Model Considerations
Considerations and other information about model limitations:
- Ethical considerations: guidance or information about how the model developer accounted for and mitigated potential ethical concerns.
- Environmental impact: information about the environmental impact of training and using this model, such as its carbon footprint of CO2 emissions.
The Need for Automated Risk Management with AI-generated Code
Implementing an AI/ML BOM makes logical sense from a risk management standpoint because it provides visibility into the complex data and components, dealing with AI-generated code, but simultaneously complicates the processes engineers already manage.
To make the AI/ML BOM work, effective processes must be automated and streamlined, leveraging C2A Security’s EVSec and its BOM & Vulnerability Management, along with EVSec Generative AI Infrastructure Layer. C2A Security’s pioneering approach to Generative AI fortifies EVSec’s risk-driven DevSecOps platform, enabling swift risk identification and proactive vulnerability management, including AI-generated code.

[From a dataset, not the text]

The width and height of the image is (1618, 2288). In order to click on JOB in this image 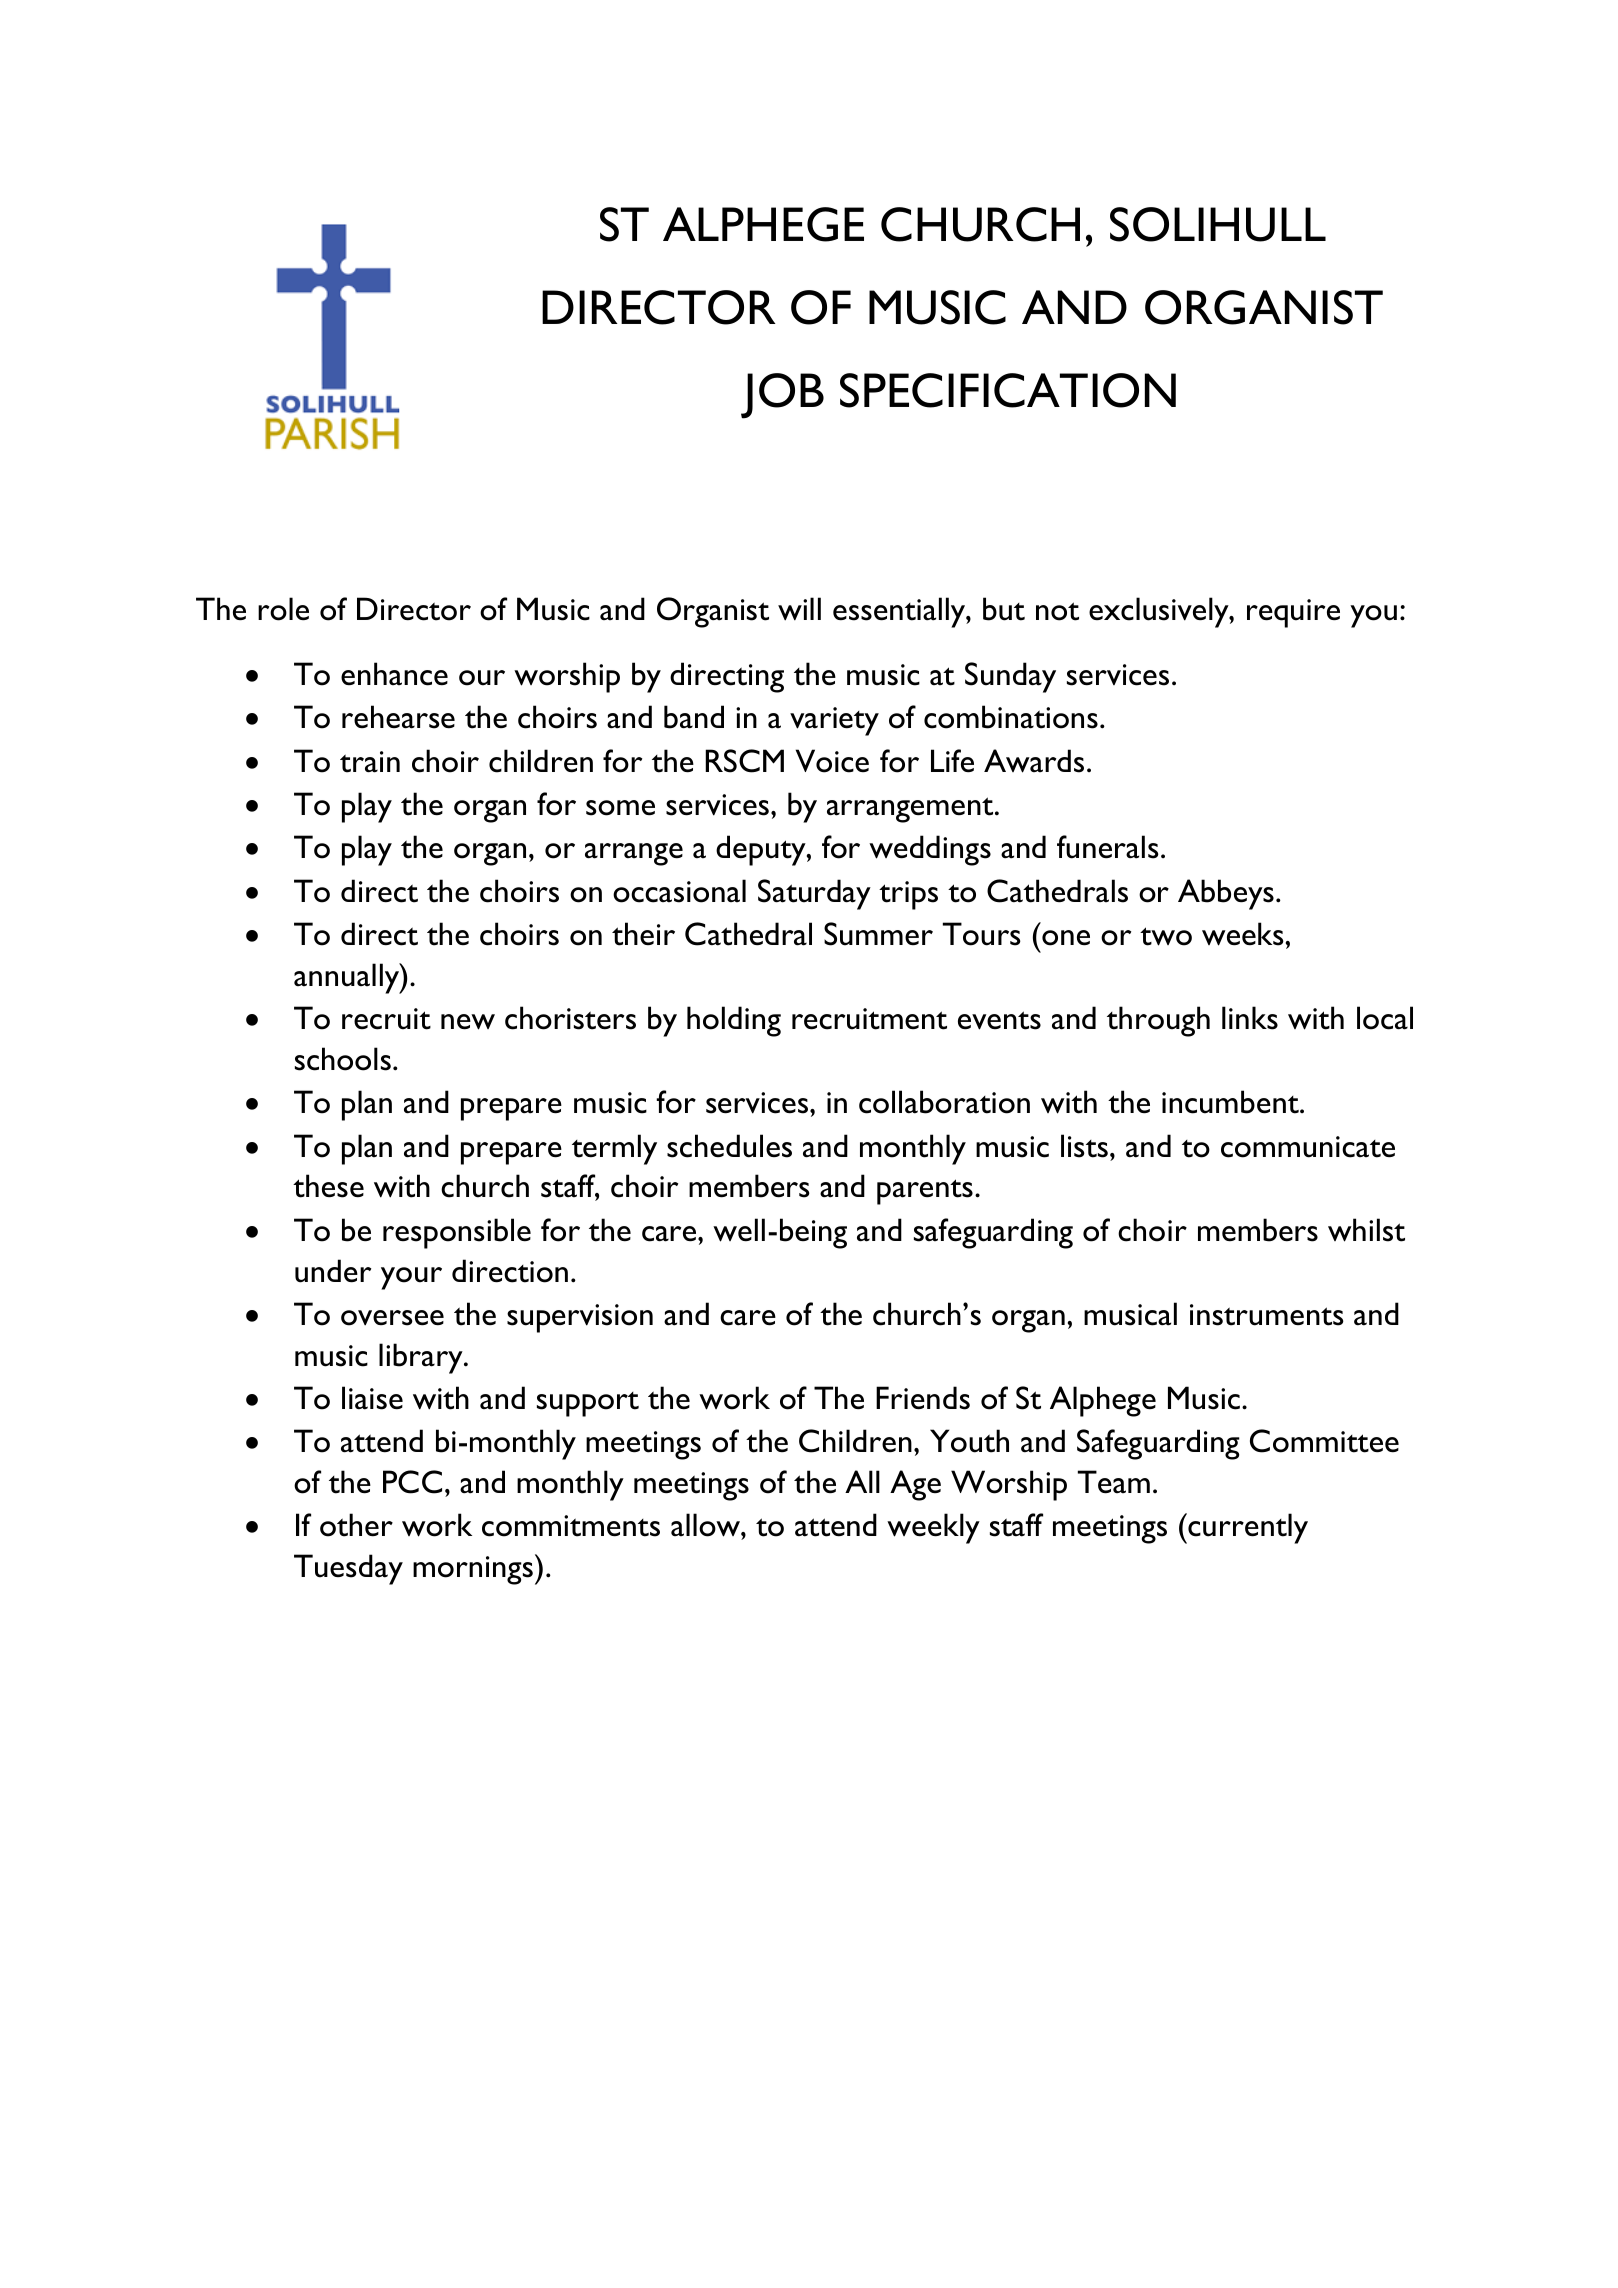, I will do `click(782, 396)`.
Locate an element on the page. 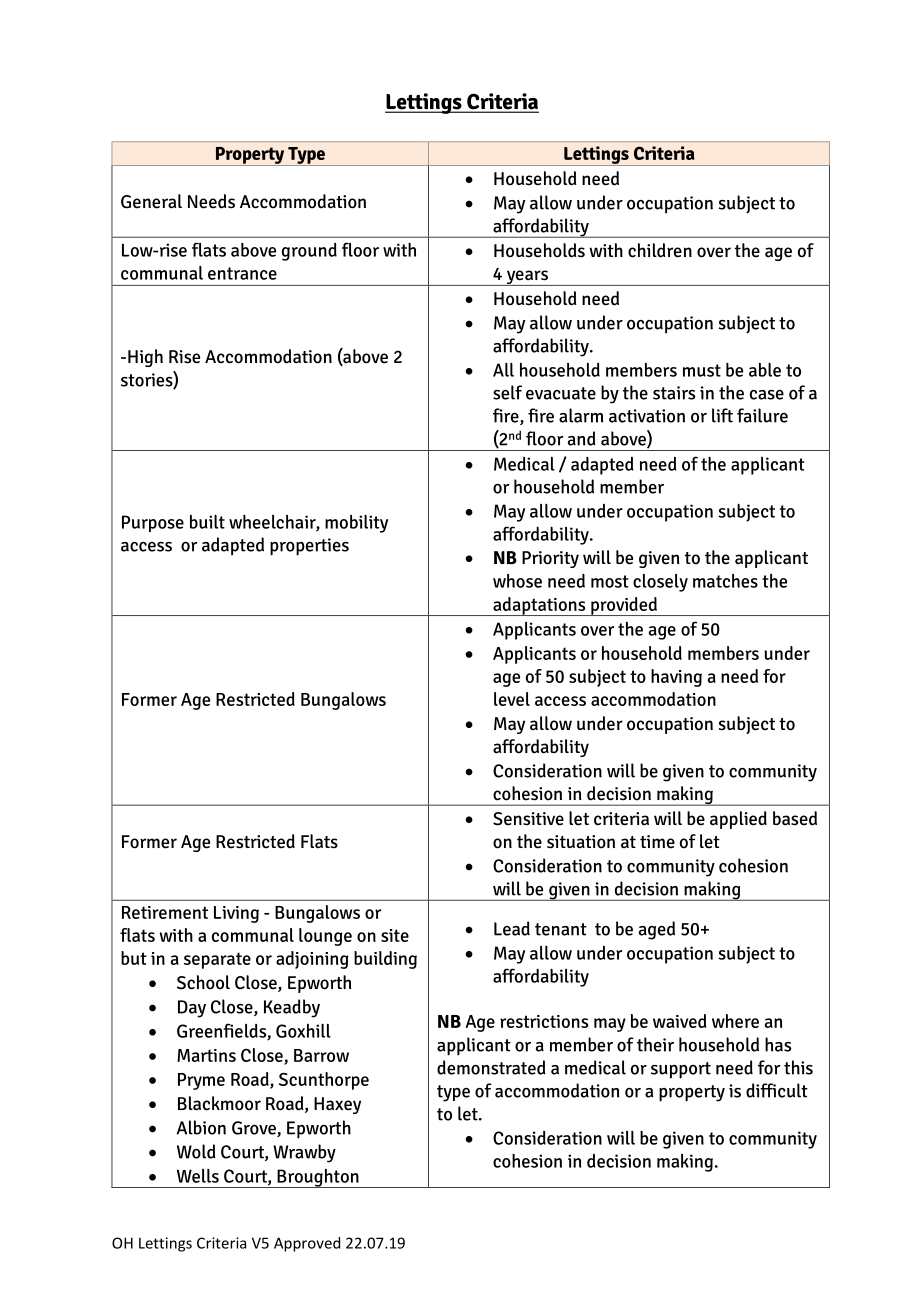 This page has width=924, height=1308. separate is located at coordinates (217, 960).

Leveraging GenAI for Automated BOM & Vulnerability Management
EVSec BOM management, analysis, and scanning capabilities, allow for automated BOM validation, including dependencies, licenses, and weakness analysis, ensuring the overall coherence required. EVSec can manage vulnerabilities related to AI/ML BOM components, providing visibility and management of the vulnerable components based on their true risk impact.
Key Takeaways
1. EVSec BOM and Vulnerability Management product reduces the effort and cost of identifying the impact of a vulnerability, to identify, prioritize, and offer mitigation for new vulnerabilities.
2. EVSec’s AutoSynth GenAI layer is the underlying technology for multiple risk-driven automations including data validation and automatic Cyber Model mapping of the AI/ML BOM.
3. The AutoSynth layer presents an innovative and automated approach to deep dive into the impact and potential mitigations of threats, thus minimizing the effort and time compared to traditional threat intelligence done by multiple analysts and basic vulnerability management.